The concept of the Modelling Summer School held near Kiel in August proved to be successful, as organizer Oliver Nakoinz states in his resume.
Ideas can be communicated, relationships highlighted, and facts reproduced with the help of models. Accordingly, it is not surprising that models and modeling increasingly gain importance in science and are accorded more attention in teaching. The particular strength of models lies in interdisciplinary exchange and in their transdisciplinary application. This is a special challenge for teaching, since general disciplinary courses can only provide very limited interdisciplinary instruction. One solution to this is found in the interdisciplinary training program of the Graduate School Human Development in Landscapes. Another supplementary solution can be offered by an interdisciplinary summer school. Such a summer school on “Modeling Human Behavior in Landscapes” was carried out from 30 July – 07 August 2013 at Noer Castle, north of the city of Kiel, on the coast of the Baltic Sea. This conference offered not only participants from different disciplines but also participants from different countries the opportunity to merge scientific traditions and skill levels.
The goal of the conference was, on the one hand, to convey the basics of spatial modeling using concepts of different disciplines and, on the other hand, to solve archaeological problems with quantitative modeling. The topics discussed included model theory, trend , regression, density, interpolation, dot patterns, borders and territories, networks, transport systems and interaction. Concepts of mathematical modeling were presented and discussed for these subject areas. The procedure here corresponds most often to a simple scheme. First, an empirical model is created, which only reflects archaeological observations. Different theoretical models, for which the principles of formation are provided, are then compared to the empirical models or respectively adjusted to these by calibration. Through this juxtaposition new knowledge is generated. The principles of the theoretical models are then transferred to the empirical models. In this manner, different parameters can be chosen, for example, in order to find the most agreeable path between two points. Which parameters were relevant in the past is unknown, but they can be determined by such a comparison of a theoretical and an empirical path model.

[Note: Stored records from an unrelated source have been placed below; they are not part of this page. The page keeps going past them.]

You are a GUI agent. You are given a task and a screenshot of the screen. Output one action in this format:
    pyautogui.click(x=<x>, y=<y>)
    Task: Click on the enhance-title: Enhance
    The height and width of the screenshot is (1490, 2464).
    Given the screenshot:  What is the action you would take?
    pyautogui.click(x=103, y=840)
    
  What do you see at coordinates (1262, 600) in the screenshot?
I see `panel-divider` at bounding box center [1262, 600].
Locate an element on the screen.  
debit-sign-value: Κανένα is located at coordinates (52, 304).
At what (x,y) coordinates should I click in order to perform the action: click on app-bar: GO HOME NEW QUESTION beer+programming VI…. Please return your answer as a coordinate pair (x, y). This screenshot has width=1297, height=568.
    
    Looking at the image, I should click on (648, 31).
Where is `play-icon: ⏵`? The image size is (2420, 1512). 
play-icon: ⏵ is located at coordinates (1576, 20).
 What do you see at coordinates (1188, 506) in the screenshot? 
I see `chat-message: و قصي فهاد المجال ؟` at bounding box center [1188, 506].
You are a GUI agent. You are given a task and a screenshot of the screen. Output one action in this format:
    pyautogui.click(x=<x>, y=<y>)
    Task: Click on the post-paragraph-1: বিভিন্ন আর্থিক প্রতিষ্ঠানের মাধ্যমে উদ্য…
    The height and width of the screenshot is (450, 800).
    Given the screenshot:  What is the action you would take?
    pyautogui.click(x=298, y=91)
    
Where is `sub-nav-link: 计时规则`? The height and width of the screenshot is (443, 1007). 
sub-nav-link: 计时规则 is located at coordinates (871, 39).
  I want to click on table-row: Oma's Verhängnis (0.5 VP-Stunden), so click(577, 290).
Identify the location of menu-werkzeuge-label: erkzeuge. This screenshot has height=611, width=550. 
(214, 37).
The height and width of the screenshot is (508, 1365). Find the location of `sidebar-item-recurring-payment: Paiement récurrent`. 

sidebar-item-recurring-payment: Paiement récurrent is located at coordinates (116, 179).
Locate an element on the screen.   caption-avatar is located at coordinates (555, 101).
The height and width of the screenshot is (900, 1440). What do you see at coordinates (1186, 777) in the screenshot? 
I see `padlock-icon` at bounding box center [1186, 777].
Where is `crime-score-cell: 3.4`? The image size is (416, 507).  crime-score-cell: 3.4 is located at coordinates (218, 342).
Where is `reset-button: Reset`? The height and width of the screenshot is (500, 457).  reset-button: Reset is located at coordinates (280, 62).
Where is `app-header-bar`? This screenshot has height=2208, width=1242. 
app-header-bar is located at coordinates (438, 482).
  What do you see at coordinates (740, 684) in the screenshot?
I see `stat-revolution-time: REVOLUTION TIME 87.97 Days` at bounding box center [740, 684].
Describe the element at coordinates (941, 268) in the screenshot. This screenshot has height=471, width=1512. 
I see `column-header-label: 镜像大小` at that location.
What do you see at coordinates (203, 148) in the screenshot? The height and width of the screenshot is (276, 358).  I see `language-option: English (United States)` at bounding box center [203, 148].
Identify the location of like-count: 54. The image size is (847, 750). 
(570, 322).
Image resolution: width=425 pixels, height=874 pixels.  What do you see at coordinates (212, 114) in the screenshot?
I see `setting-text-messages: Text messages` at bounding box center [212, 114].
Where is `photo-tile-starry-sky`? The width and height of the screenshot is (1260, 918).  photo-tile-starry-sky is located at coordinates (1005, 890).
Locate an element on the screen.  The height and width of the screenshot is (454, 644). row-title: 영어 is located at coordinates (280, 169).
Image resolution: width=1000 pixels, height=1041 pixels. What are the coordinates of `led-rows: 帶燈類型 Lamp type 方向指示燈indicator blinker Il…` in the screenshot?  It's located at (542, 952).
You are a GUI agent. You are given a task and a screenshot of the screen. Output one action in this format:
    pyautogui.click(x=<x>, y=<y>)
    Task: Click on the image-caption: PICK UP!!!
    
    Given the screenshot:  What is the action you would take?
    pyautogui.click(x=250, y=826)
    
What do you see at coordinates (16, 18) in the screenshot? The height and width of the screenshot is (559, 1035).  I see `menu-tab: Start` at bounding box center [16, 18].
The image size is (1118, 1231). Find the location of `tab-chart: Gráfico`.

The development of an empirical path model was one of the joint case studies of the Summer School. Further studies included the modeling of the influence of settlements on vegetation and the effects of unspecific landscape classifications on the modeling of preferred settlement sites. From the joint processing of the case studies, several publication projects were envisioned and already pursued in the week following the Summer School. A joint conference presentation is in preparation. It can be surmised that the working atmosphere of the Summer School must have been optimal to enable such a high productivity level. In fact, all participants were quite industrious and enthusiastically strived to gain knowledge and to process the case studies. The computers were first turned off and all discussions finished only hours after the official end of the agenda. The location of the meeting on the Baltic Sea, discussions in the park or short breaks on the beach surely contributed to these good results. The concept of bringing people with different backgrounds together to jointly work on modeling problems proved to be successful. The participants augmented each other in a very productive manner and reciprocally introduced their own standpoints, investigations and scientific traditions.